LIFT is a nonprofit foundation that offers nutrition, fitness and job-placement training and services to homeless individuals and others in need. Participating students help support these efforts in the areas of nutrition, food shopping and education.
Participants in this service learning program serve and work with administrators and educators at Norfolk schools in low-income areas. The goal of the project is to provide a structured and safe environment for the children in these communities and provide supplementary instruction in exercise, nutrition, foundational education and the fine arts.
Under the supervision of a physician, students at the HOPES clinic address the health needs of underserved individuals. Utilizing Norfolk Department of Public Health facilities, MD and health-professions students see patients during evening hours to provide long-term primary and specialty care to uninsured Norfolk residents.
This safety-net clinic is focused on providing quality health and dental care to uninsured and low-income Chesapeake residents.
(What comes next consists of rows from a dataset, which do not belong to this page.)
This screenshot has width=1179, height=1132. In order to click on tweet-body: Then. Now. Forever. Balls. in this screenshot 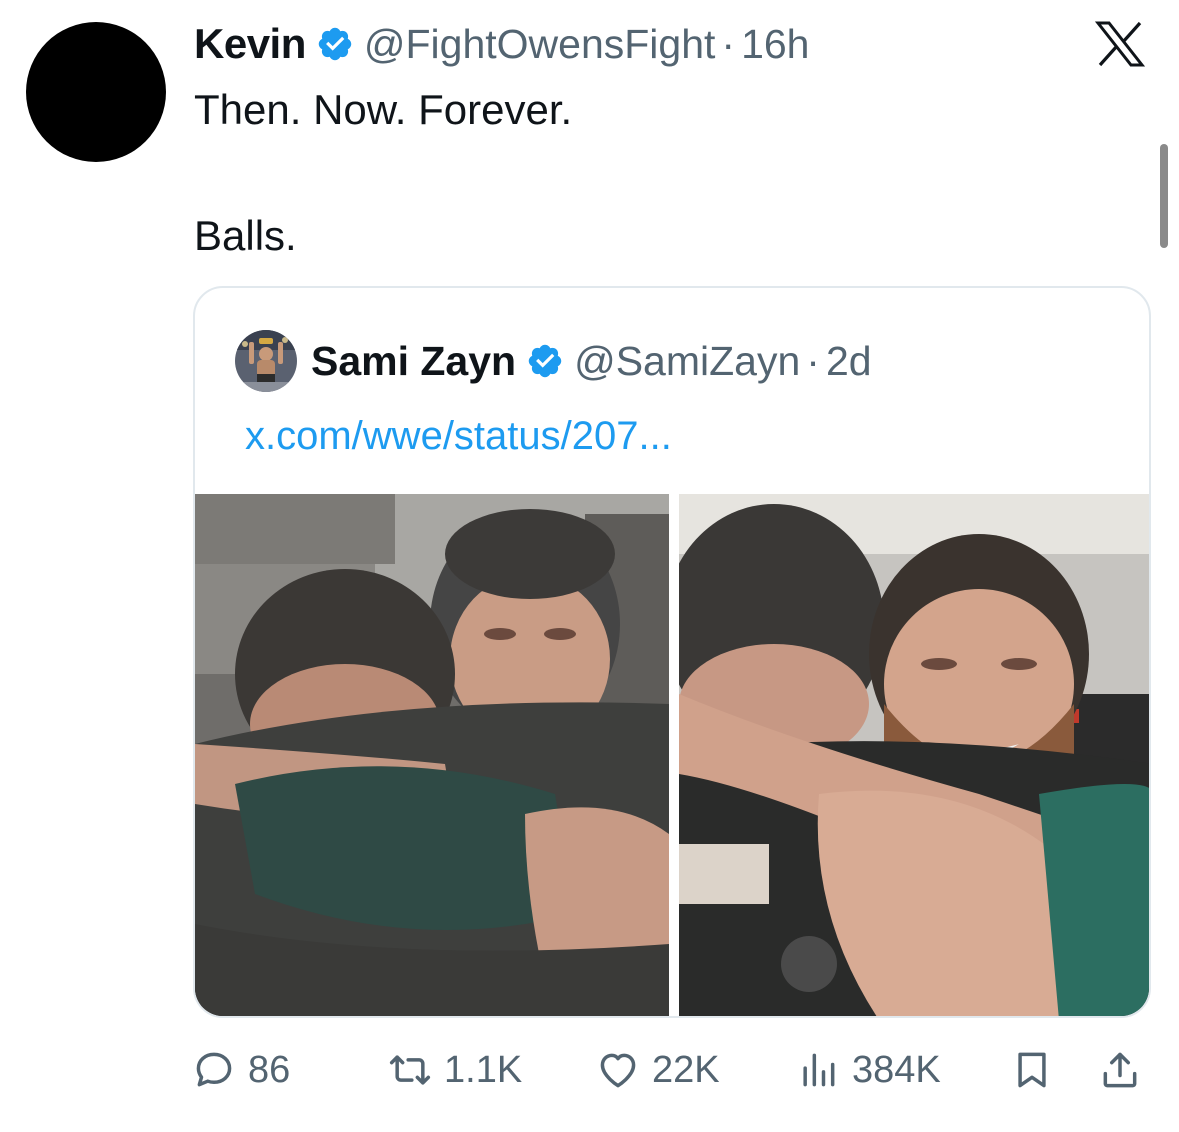, I will do `click(383, 173)`.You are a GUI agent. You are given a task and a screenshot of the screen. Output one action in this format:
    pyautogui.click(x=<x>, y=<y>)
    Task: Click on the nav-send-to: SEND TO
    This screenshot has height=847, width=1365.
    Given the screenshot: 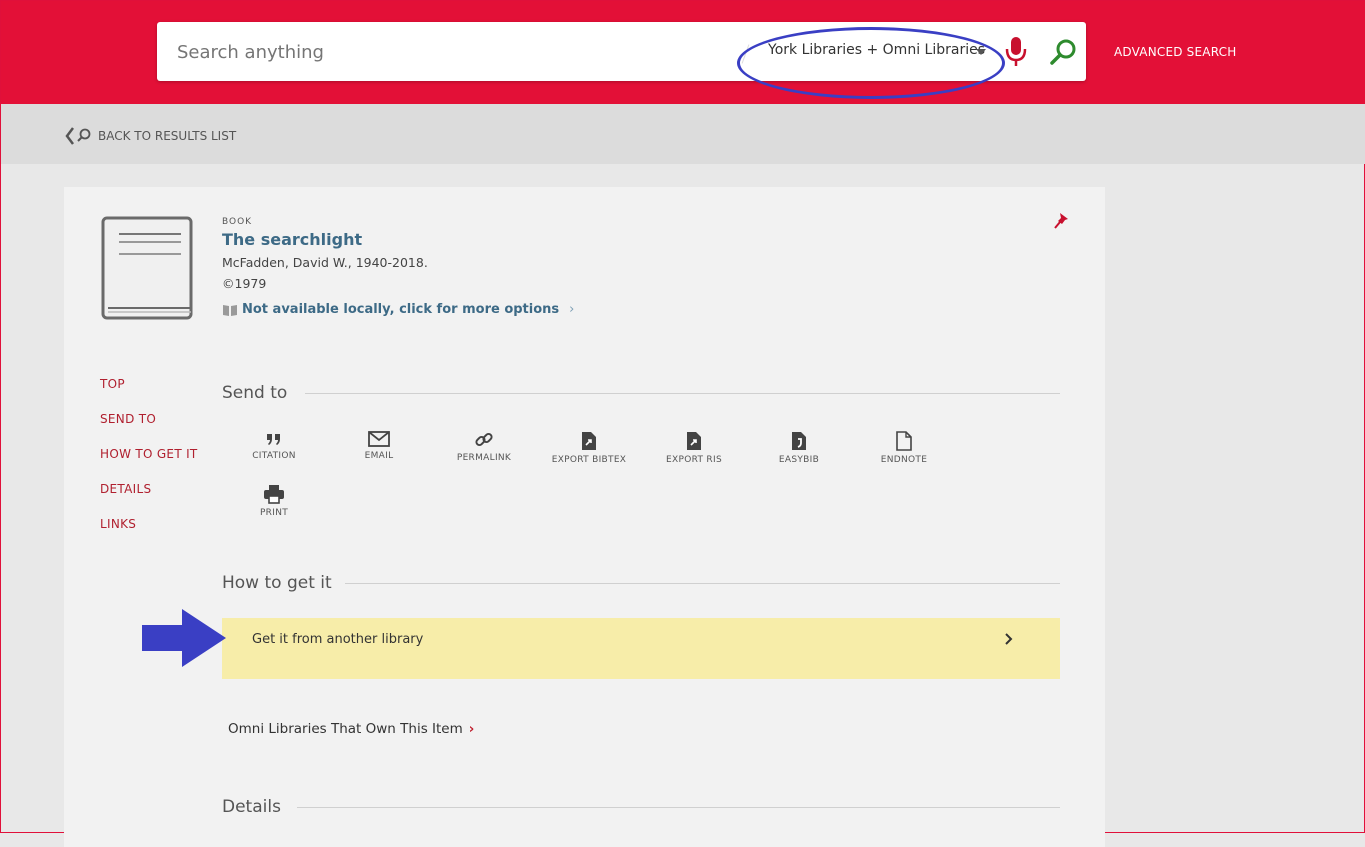 What is the action you would take?
    pyautogui.click(x=149, y=419)
    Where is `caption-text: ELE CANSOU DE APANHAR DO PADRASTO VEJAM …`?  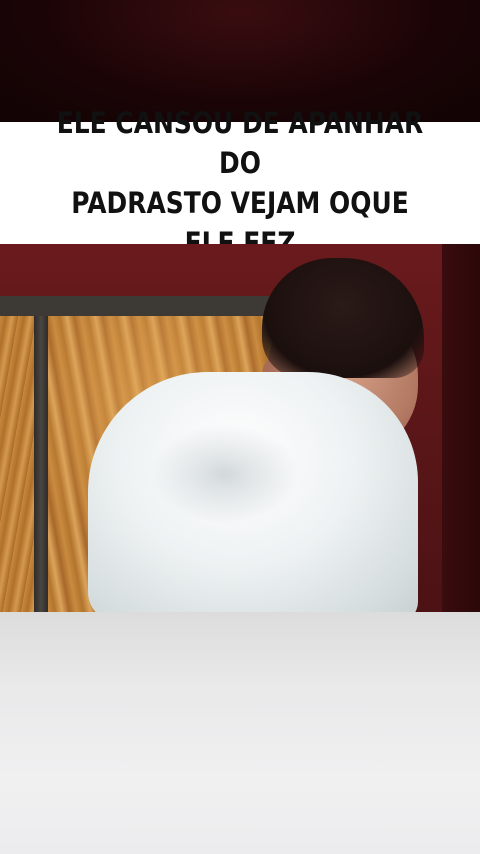 caption-text: ELE CANSOU DE APANHAR DO PADRASTO VEJAM … is located at coordinates (240, 183).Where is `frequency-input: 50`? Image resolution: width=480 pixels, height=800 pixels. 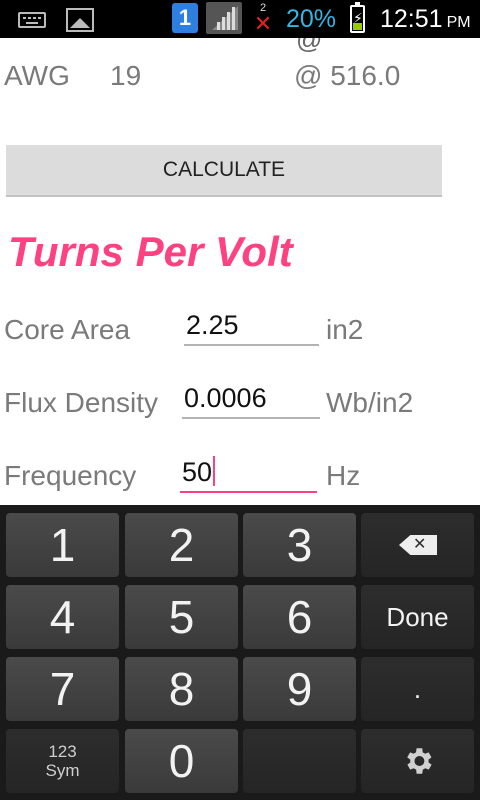 frequency-input: 50 is located at coordinates (248, 473).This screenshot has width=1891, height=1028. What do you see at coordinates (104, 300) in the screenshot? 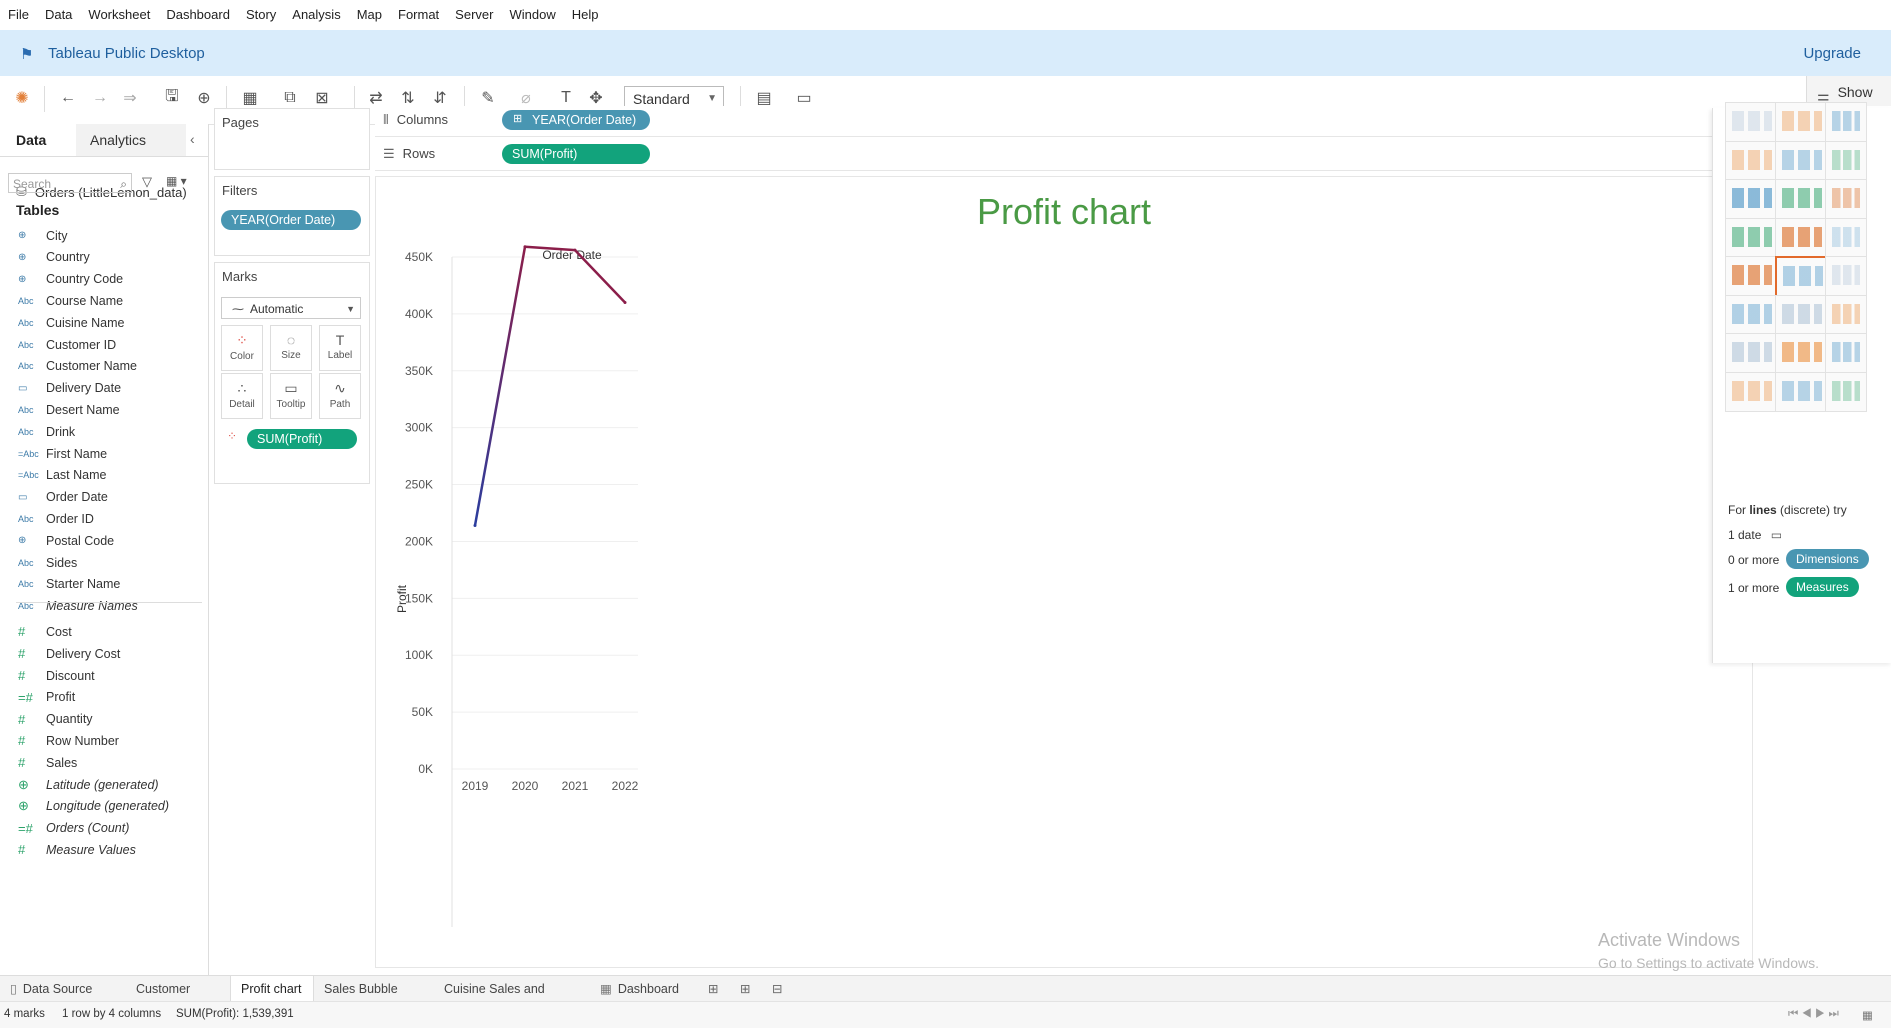
I see `field-course-name: Abc Course Name` at bounding box center [104, 300].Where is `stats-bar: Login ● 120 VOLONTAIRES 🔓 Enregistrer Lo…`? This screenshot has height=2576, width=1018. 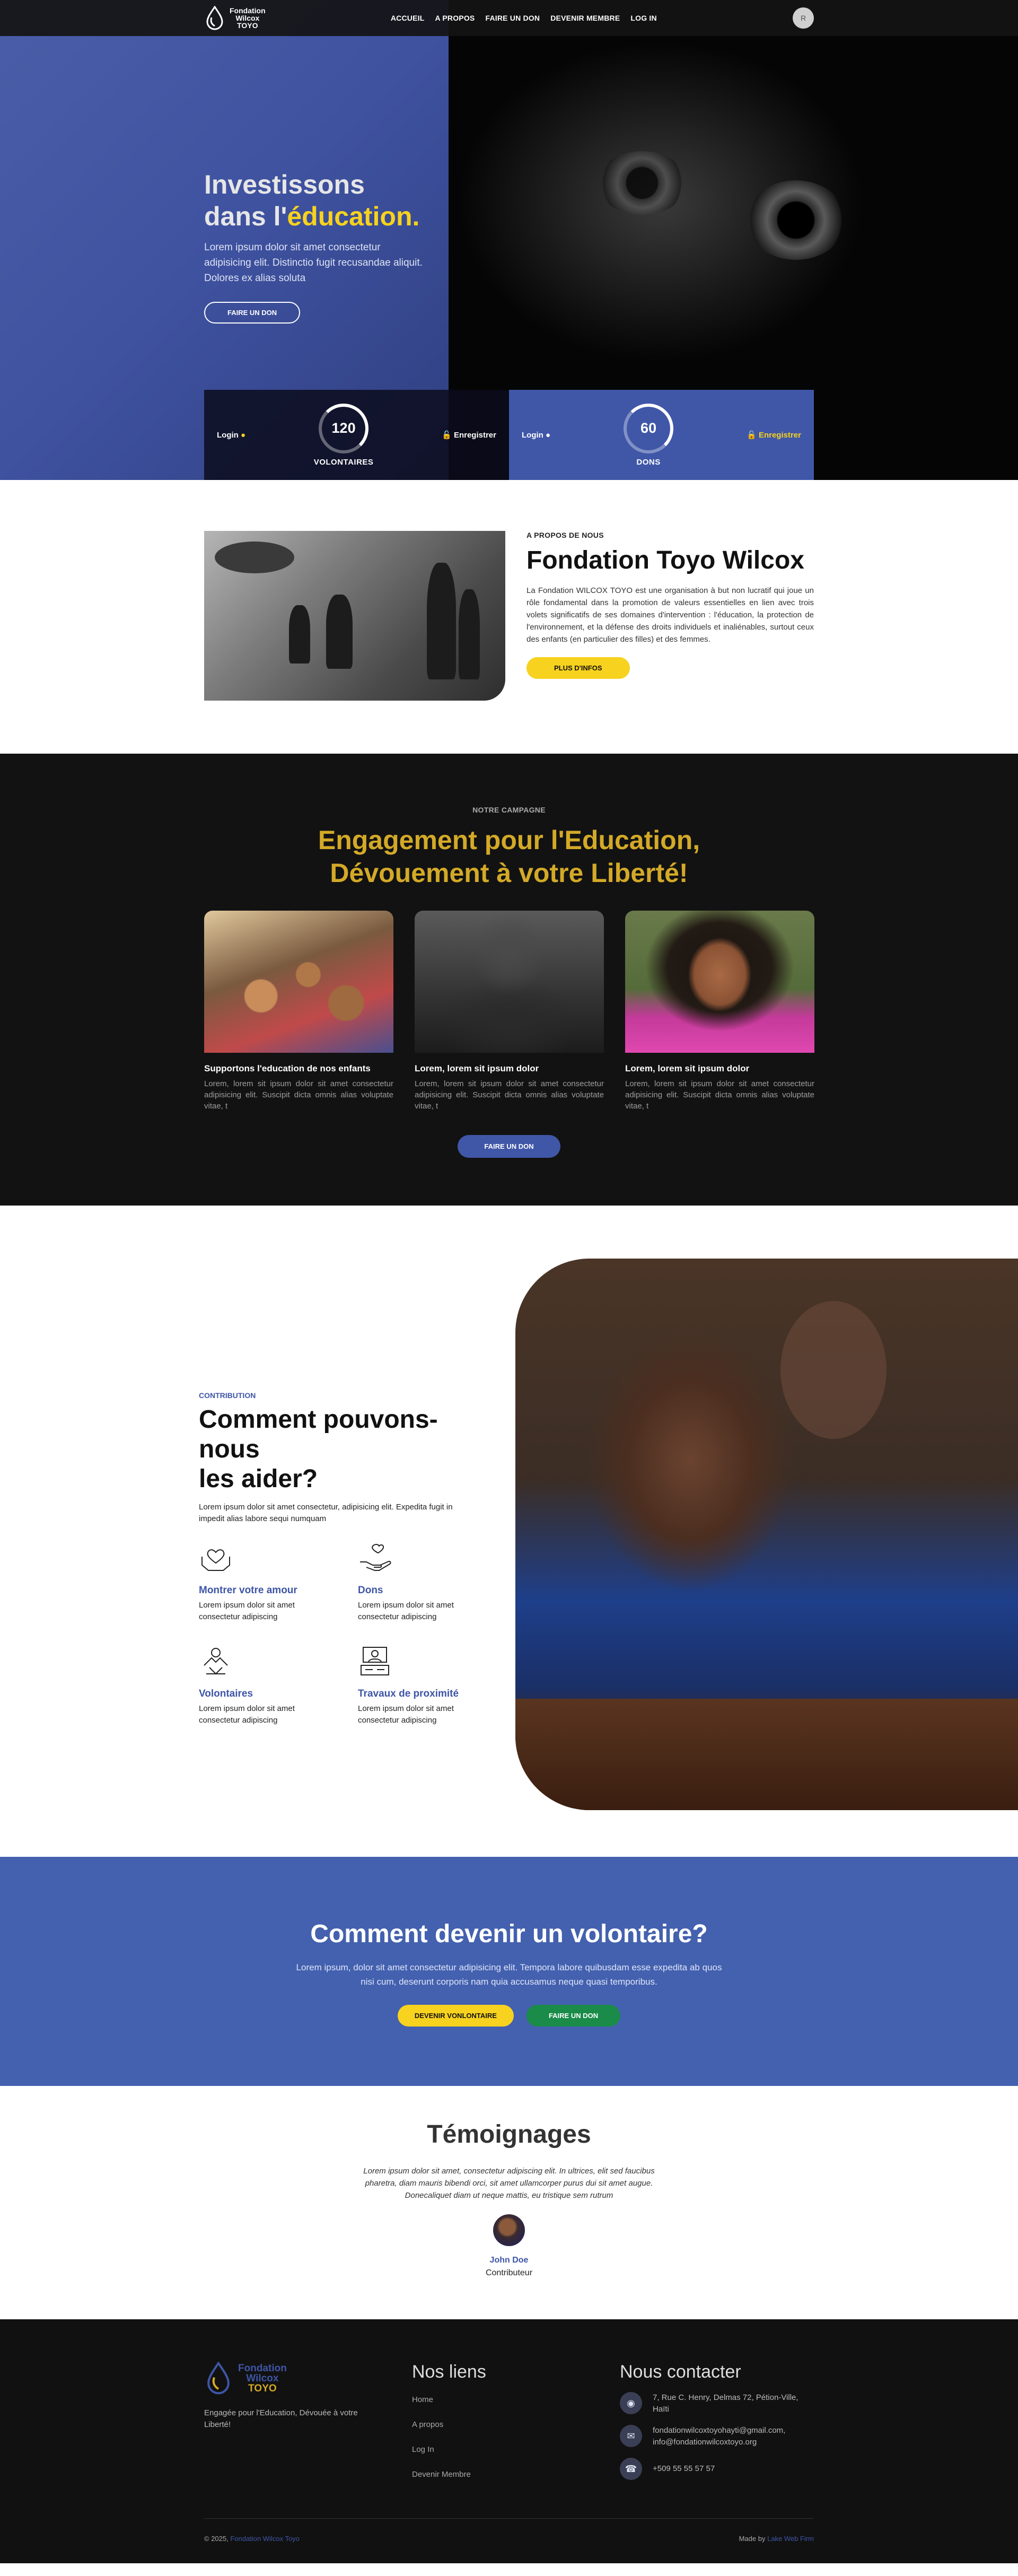 stats-bar: Login ● 120 VOLONTAIRES 🔓 Enregistrer Lo… is located at coordinates (509, 435).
Students explore the dynamics of safety-net care and develop an appreciation for transportation and social services challenges that underserved patients face.
Individuals of Hispanic origin are the fastest growing population in Virginia; however, they are often underserved due to a language barrier. In response, EVMS developed the Medical Spanish project that certifies students as Spanish-speaking clinicians. From there, students work in clinics and with Spanish-speaking church congregations to begin clinical outreach.
Students form inter-professional teams to make home visits to underserved elderly. Students check the food supply, inspect the home for safety hazards, review medications and socialize with the participants.
Albero House is a division of St. Mary’s Home, a long-term care home for young adults with severe physical and intellectual disabilities. EVMS students help residents perform daily activities, such as eating and transport. They also research new ways to improve care.
Students identify resources and develop strategies to assess the needs of community members living with HIV. By determining baseline data, students prioritize which performance measures or needs might provide the maximum benefit to patients. With their team, students create a project that improves performance in a selected measure.
Students study methods for gathering relevant community-focused data on sexually transmitted infections (STIs). They analyze and synthesize the data presented in a research project that makes recommendations on how to reduce the risk for STIs.